CRISPR-Cas9系統是一種強大的基因組編輯工具，如風暴一般席卷了整個基因組工程領域。最近人們開始探索這一系統在其他方面的應用，而這樣的應用往往需要同時表達一對gRNA，比如用Cas9切口酶進行大片段刪除。

紀念斯隆-凱特琳癌癥中心的研究團隊開發了一種簡單又便宜的文庫制備方法，可以快速有效的將配對gRNA克隆到表達載體上，用于體內和體外的功能篩選。這一成果發表在八月十七日的Nature Communications雜志上，文章的通訊作者是紀念斯隆-凱特琳癌癥中心的Andrea Ventura。

CRISPR-Cas9是細菌在漫長的進化過程中演化出的重要防御機制。這個監控體系能夠根據引導RNA（gRNA）的指示，靶標并降解入侵者的遺傳物質。現在，CRISPR-Cas9已經成為了炙手可熱的基因組編輯工具，幫助世界各地的研究者們解決實際問題。近年來，這一技術在多個領域中展現了自己強大的實力，催生了大量的重要成果。

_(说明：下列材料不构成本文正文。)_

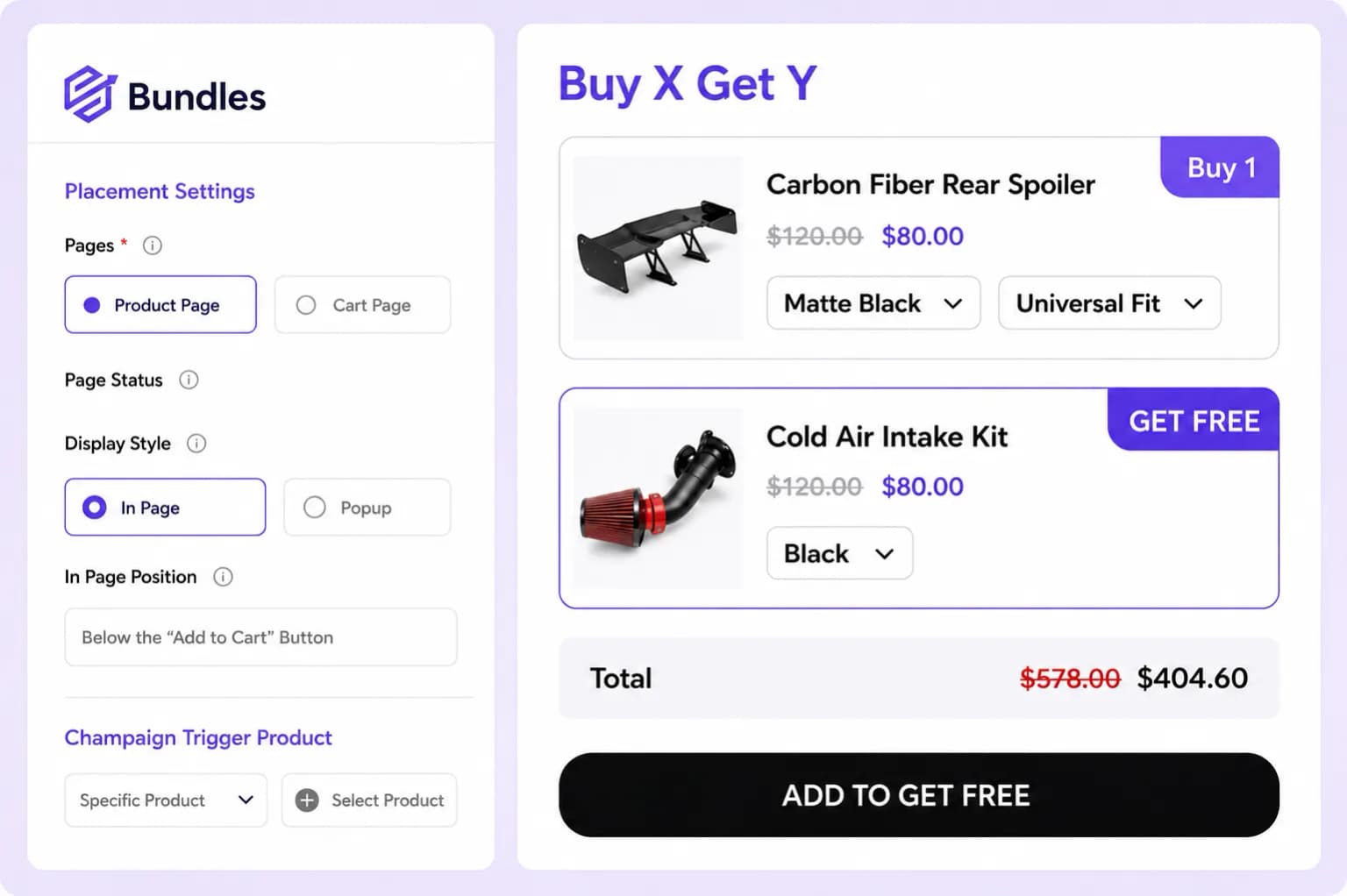
Task: Click the Buy 1 badge
Action: point(1220,167)
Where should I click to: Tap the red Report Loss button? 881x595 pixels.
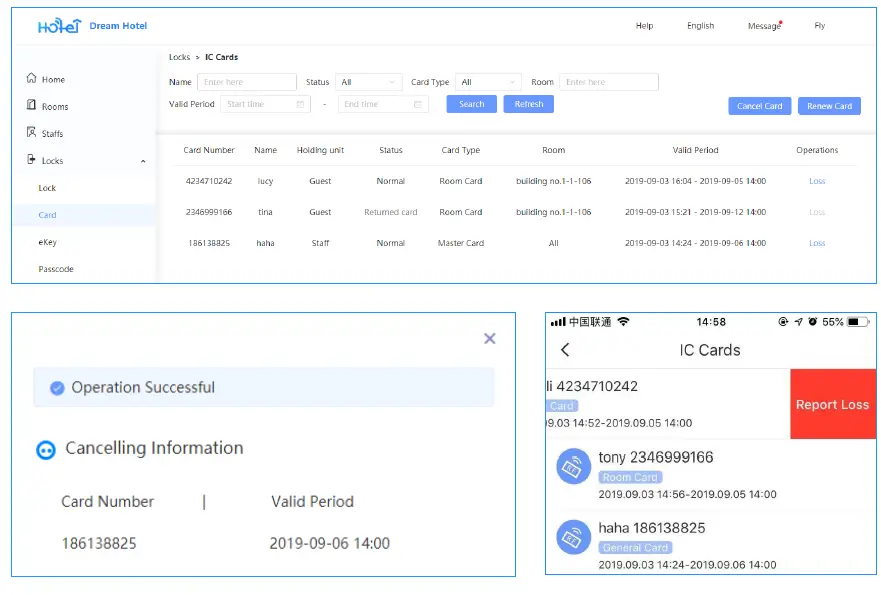pos(832,405)
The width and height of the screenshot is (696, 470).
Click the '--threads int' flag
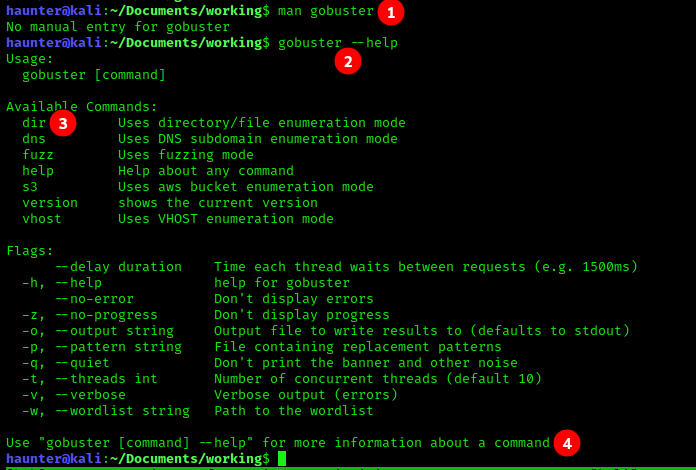point(106,379)
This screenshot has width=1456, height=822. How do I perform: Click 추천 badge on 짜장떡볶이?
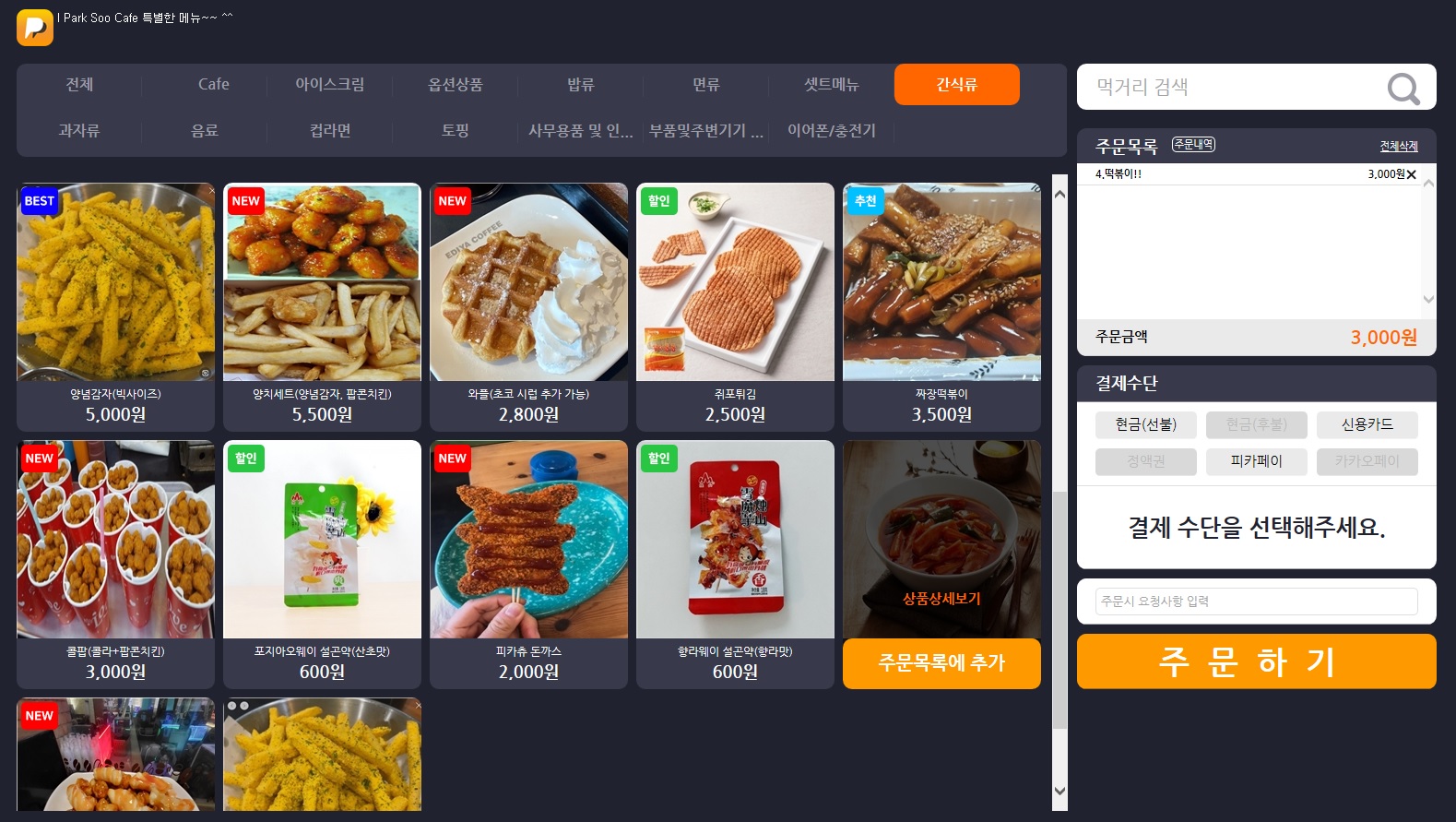click(x=865, y=201)
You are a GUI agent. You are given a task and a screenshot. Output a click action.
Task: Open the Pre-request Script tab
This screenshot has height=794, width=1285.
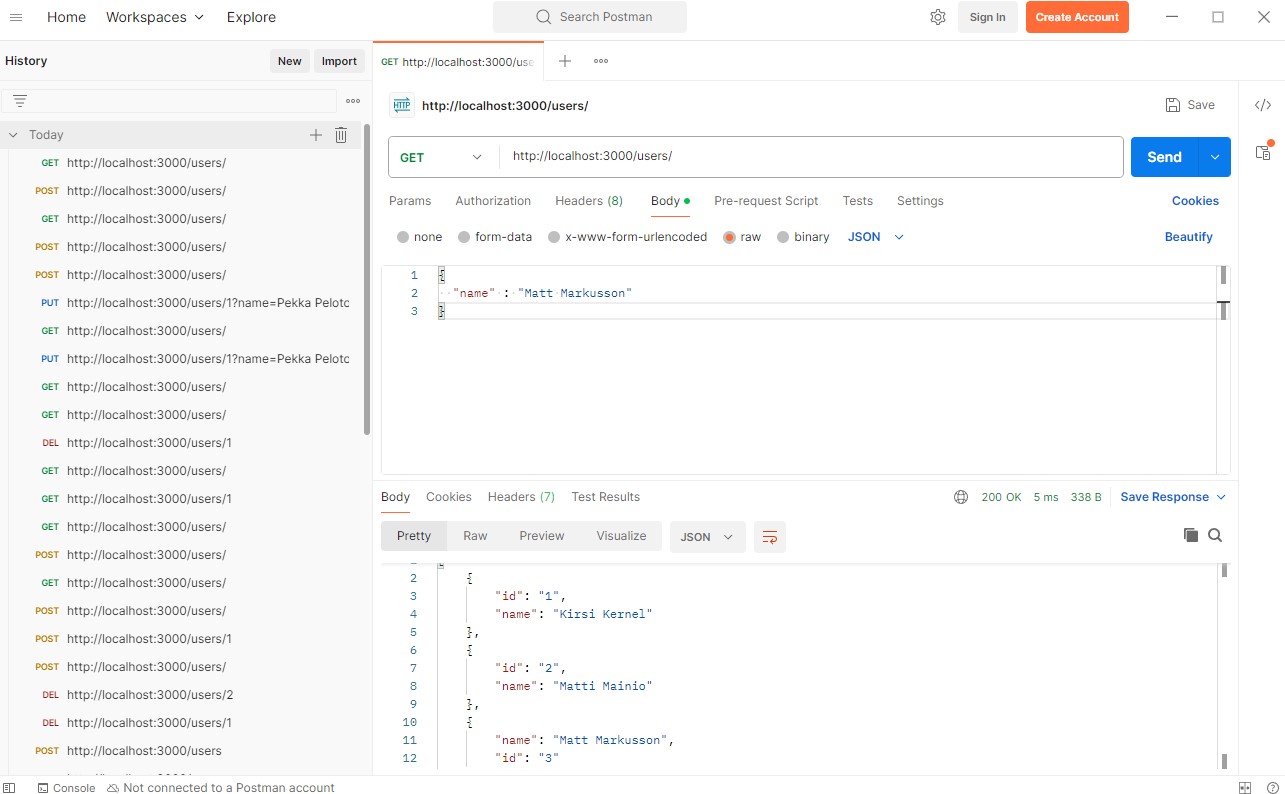tap(766, 201)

人們發現，同時表達內切酶Cas9與gRNA，可以誘導真核細胞發生雙鏈DNA斷裂。在真核生物中，雙鏈DNA斷裂主要通過容易出錯的非同源末端連接進行修復，會在目標位點形成小indel（插入缺失）。因此，CRISPR-Cas9系統是破壞基因編碼框的一種簡單途徑。研究表明，CRIPSR-Cas9可以高效靶標多個基因，實現大規模的功能缺失篩選。

研究人員開發了一個快速制備配對gRNA文庫的有效方法，大大拓展了CRIPSR在功能篩選方面的應用。該方法可以將寡核苷酸池中的一對gRNA克隆到任意CRISPR 表達載體上，還可以確保兩個gRNA使用獨立的啟動子。

研究顯示，一個慢病毒載體上的兩個gRNA不適合使用相同的啟動子。研究人員為此構建了新型慢病毒載體，搭載一個人類U6啟動子和一個經過改良的鼠類U6啟動子。

這項研究為人們提供了一個簡單、快速又便宜的配對gRNA文庫制備法，大大拓展了CRISPR技術在功能基因組學研究中的應用前景。